Exploring National Parks Has Never Been Easier
"This was one of the best days my girlfriend and I have ever experienced in a national park,” said Glen Crippen, a Rocky Mountain National Park hiker on vacation from Ohio. “We had only one day to visit the park and had done minimal planning. But we ended up photographing moose, elk, pikas, and marmots, and hiking several short trails to uncrowded alpine viewpoints, not far from Old Fall River Road. This app showed us just what areas and hikes to target. And – no joke – the moose sighting occurred right where the hike description said it would!”
Rocky Mountain National Park has more than 350 miles of hiking trails, 150 lakes, and 72 peaks higher than 12,000 feet inside its 415 square mile borders. That’s a lot of natural beauty to navigate – and it’s just one of America’s over 400 national parks!
So in celebration of the National Park Service Centennial, REI Co-op created a free comprehensive guide to hiking and sight-seeing in the parks, to make it easy to get beyond the trailhead and have more meaningful adventures. As of this post, the crowd-sourced app has data and descriptions for every mile of trail in Yellowstone, Grand Canyon, Yosemite, Zion, Grand Teton, Glacier, Acadia, and 27 more parks.
Simply scroll through parks, sorted by popularity, proximity, or alphabetical order, tap on your dream park, and start planning.
The park’s main page includes information to help you explore with the savvy of a local, from camping and lodging to seasonal highlights.
Find the best hikes for you by scanning the topo map, photos, or the “best of” curated through star rankings from the hiking community. You can also sort hikes by difficulty or target natural “gems,” a park’s most iconic natural wonders. Hiking with kids? Tap the family-friendly tab.
On trail, you can track your progress in real time on a terrain or satellite map and elevation profile. It works even out of cell range. And then, the rest is up to you and mother nature.

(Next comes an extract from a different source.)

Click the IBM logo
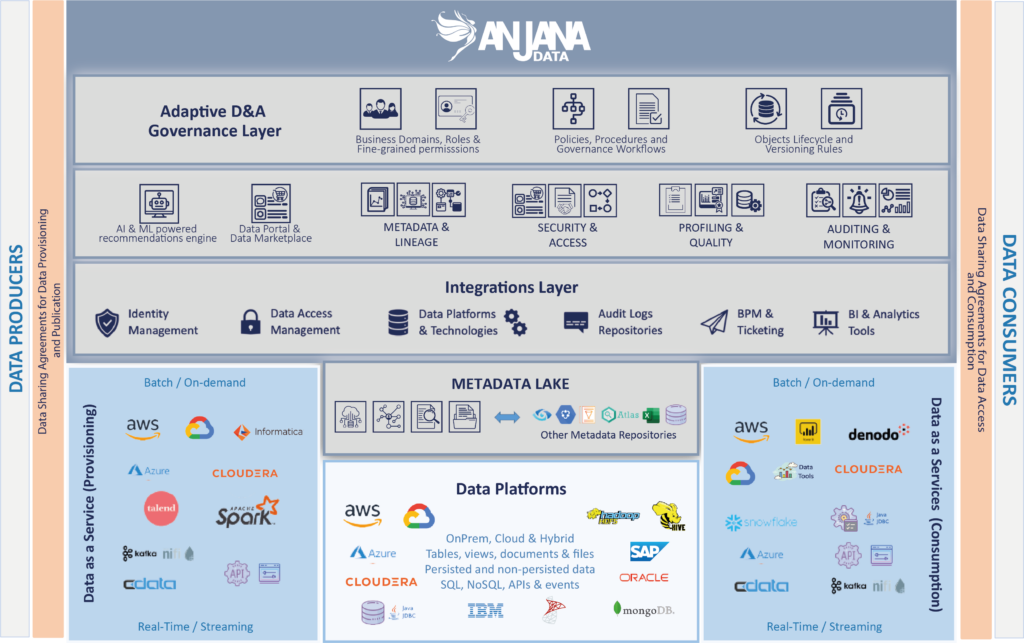 [x=485, y=610]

“We’re setting out in a few days and will be visiting several parks – this app is exactly what we need,” says user Jodie King of Wichita, KS. “The guides are written by real trail users and makes planning a breeze.”
The real magic of our parks happens off the pavement, down the trail, with that condor or moose sighting, a quiet moment of total awe at a crowd-free summit, the panic and perseverance and laughter of a sudden rain shower, and the way the evening light plays across a grassy valley. And here’s one tool that can make finding that magic much, much easier.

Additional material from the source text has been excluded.